The imposing building with an ultra modern outlook itself speaks of the hard work that has gone to translate a dream into a reality. Inspired by similar structures in London in the United Kingdom and Los Angeles in the US, the museum captures the history of transportation in India as ‘how we travelled down the ages’.
The museum — which sprawls across four levels — was completed in three years at a cost of Rs14 crore, of which Rs. 6 crore was provided by the Union ministry of culture. Gurgaon-based architect Jyoti Rath has designed the building that houses artefacts collected mostly from private donors.
A look at the museum itself justifies that the labour gone to set up this masterpiece classic was definitely worth it.
In an exclusive interview with The Times, Tarun recalled the magical moments that have passed in designing and setting up of this museum.
On setting up of the museum Tarun said that wheel has always fascinated him since childhood. “I could see how civilisation grew to reach this level ever since wheel came into existence. Luckily in Delhi one could so many modes of transport. It just needed to club it together in a thematic presentation that encapsulates almost all mode of transport”.
Tarun started collecting cars at an early age and then his interest grew to other mode of transport. “I bought palanquins, bullock cart, camel cart, howdahs used for elephant ride. Hand driven rickshaw, train saloon of the Maharaja of Jodhpur, and ofcourse the wild range of automobiles, ships and then planes were added to my personal collection.”
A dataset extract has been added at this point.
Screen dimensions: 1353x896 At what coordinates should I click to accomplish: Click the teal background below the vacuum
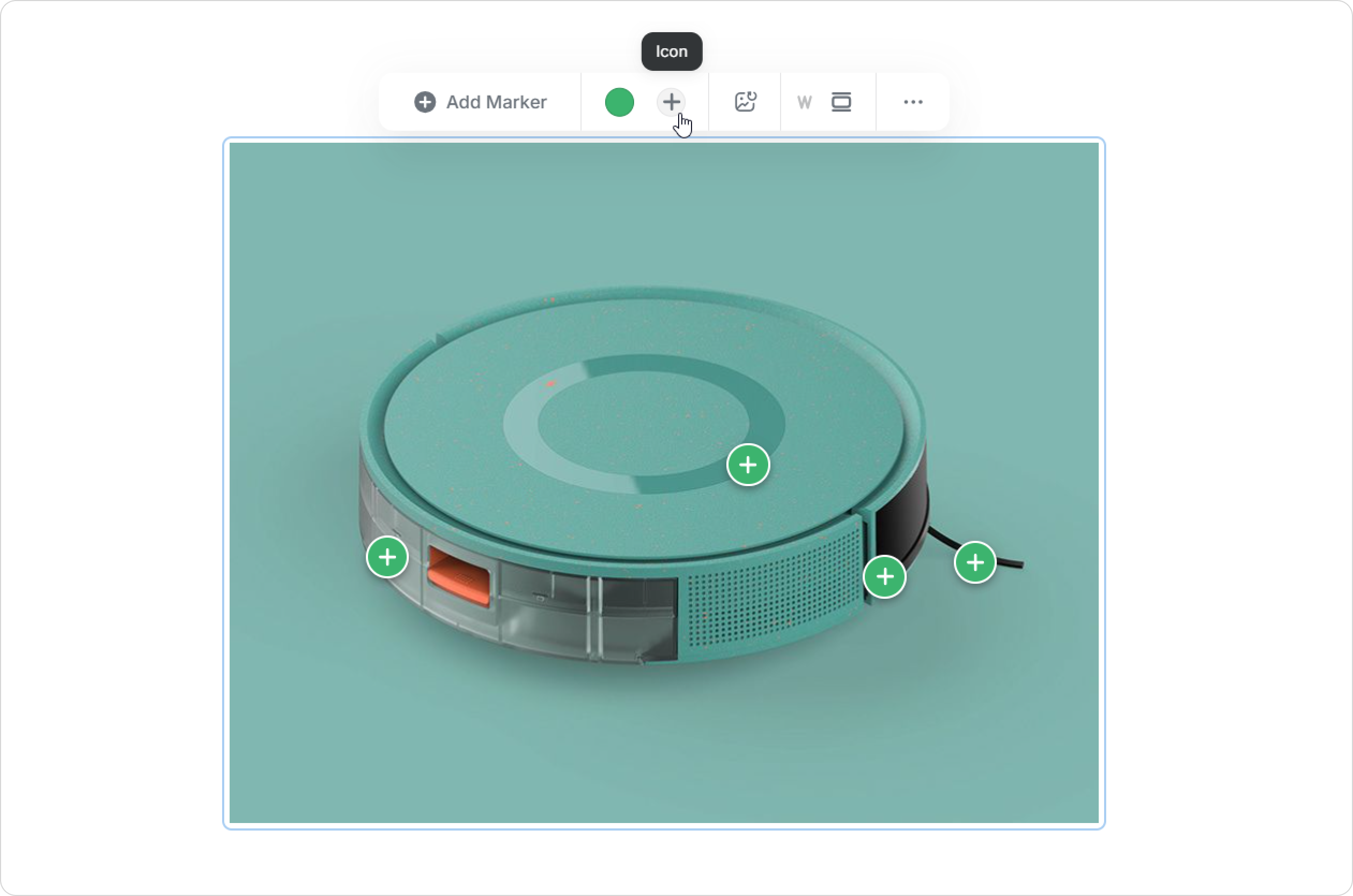pos(663,754)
As his collection grew in size, the space at his farmland in the suburbs of Delhi became short. Tarun had a huge chunk of land in Taoru, Haryana and so he decided to transport to the warehouse in the new location. It was at this juncture that the idea to set up the museum began to germinate.
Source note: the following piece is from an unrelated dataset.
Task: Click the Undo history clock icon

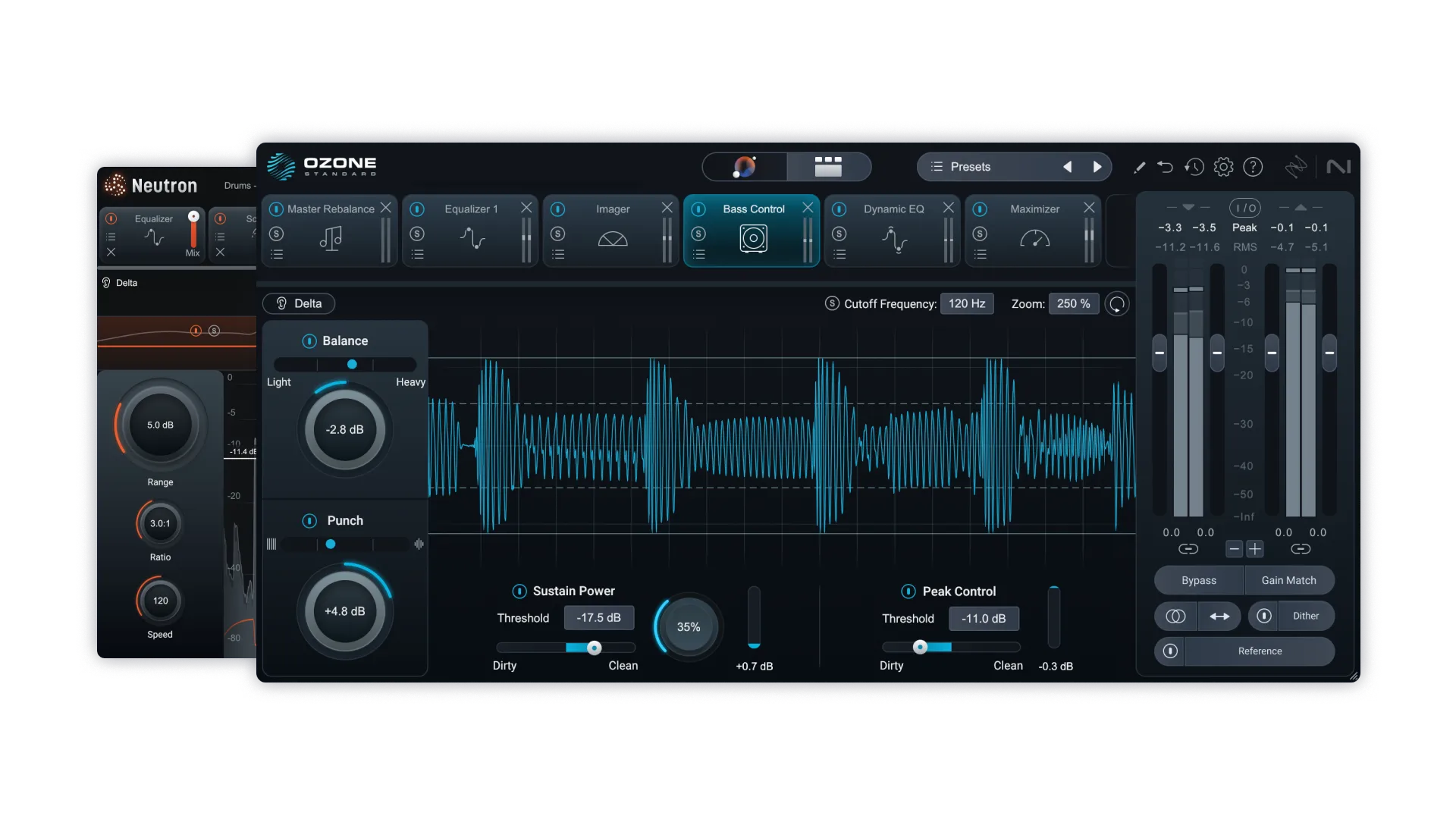Action: point(1194,167)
With financial aid of Rs 6 crores coming from the Ministry of Culture, Tarun battle was half won. The concept then began taking shape. “I have just tried to give something back to the community. I hope this museum becomes a sustainable way for people to look at the past and draw a suitable vantage to look at the present. I chose this place, which is a bit removed from the hustle bustle of Delhi and Gurgaon, for two reasons: firstly, the place will become a getaway from the daily grind of the cities and secondly, the cost of land was prohibitive in Delhi and Gurgaon."
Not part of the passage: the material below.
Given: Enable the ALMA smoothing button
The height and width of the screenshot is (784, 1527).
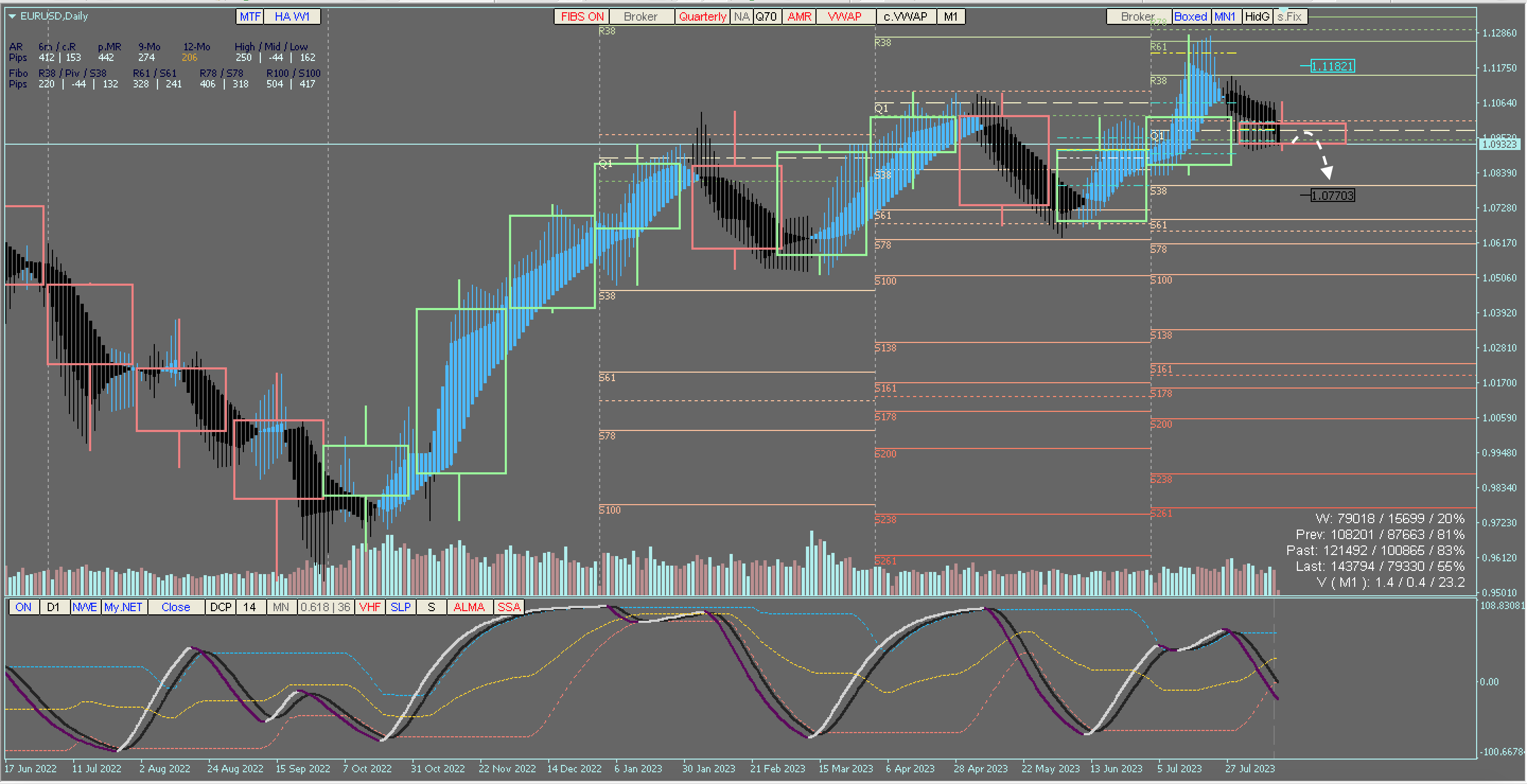Looking at the screenshot, I should [469, 607].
The unique facility is spread across a massive area of 90,000 square feet and located off NH-8 in Taoru, around 35km from Gurgaon. It was inaugurated by Haryana chief minister Bhupinder Singh Hooda.
Visibly happy at the wide array of transport, Chief Minister Hooda said "When I was a child, I had driven some of the vehicles that have been put on display here now. It is very easy to appreciate, but very difficult to get this kind of collection at one place. This is the first of its kind in the country and I congratulate Tarun Thakral for it," He found the tour of the museum "fascinating".
“I am so grateful to the Hon’ble Chief Minister who evinced such a great interest in the collection and sought details of everything that was on display. Apart from his encouragement, the Haryana government was always forthcoming in granting clearance and assisting in every possible work in the paperwork”.
The four level museum has an amazing collection. As of now the museum collection is a mix of pre-modern and the modern: one can find everything from howdahs, bullock carts, palanquins and a boat that used to ply in the Yamuna to motorized vehicles of different makes and kinds, including classics as a 1924 Ford, a 1932 Chevrolet, a 1935 Buick. Apart from them there are vintage scooters, and rural Indian contraptions such as chakda and phatphat.
As Tarun rightly says that when people first saw the car they were amazed and even today when they see the old vintage car, the fascination is there.
The older generation in India has seen many modes of transport which has now become history in the urban metropolis of India. “In the museum we have a section of bullock carriage, horse carriage and even camel cart which used to transport people from one destination to another”.
Among the prized collection at the Museum is an Indian Flag that was taken to the Moon during the Apollo mission. It has been certified by the NASA authoties and Tarun had grabbed t during an auction in the US.
There is also a 1946 Piper aircraft, and transport toys from the 1920s to the 1970s displayed at the museum. Apart from these collections, there are other interesting features like old Gas station, tyres used during the years and even the advertisement that was made for the vehicles
To make it into a complete place for families to visit, the museum also has a rich restaurant. The cost of entry ticket to the place has been priced at Rs. 300 for adults and Rs. 150 for children. "The rate will be flat for both Indians and foreigners and we hope to attract the latter in large numbers," Tarun added.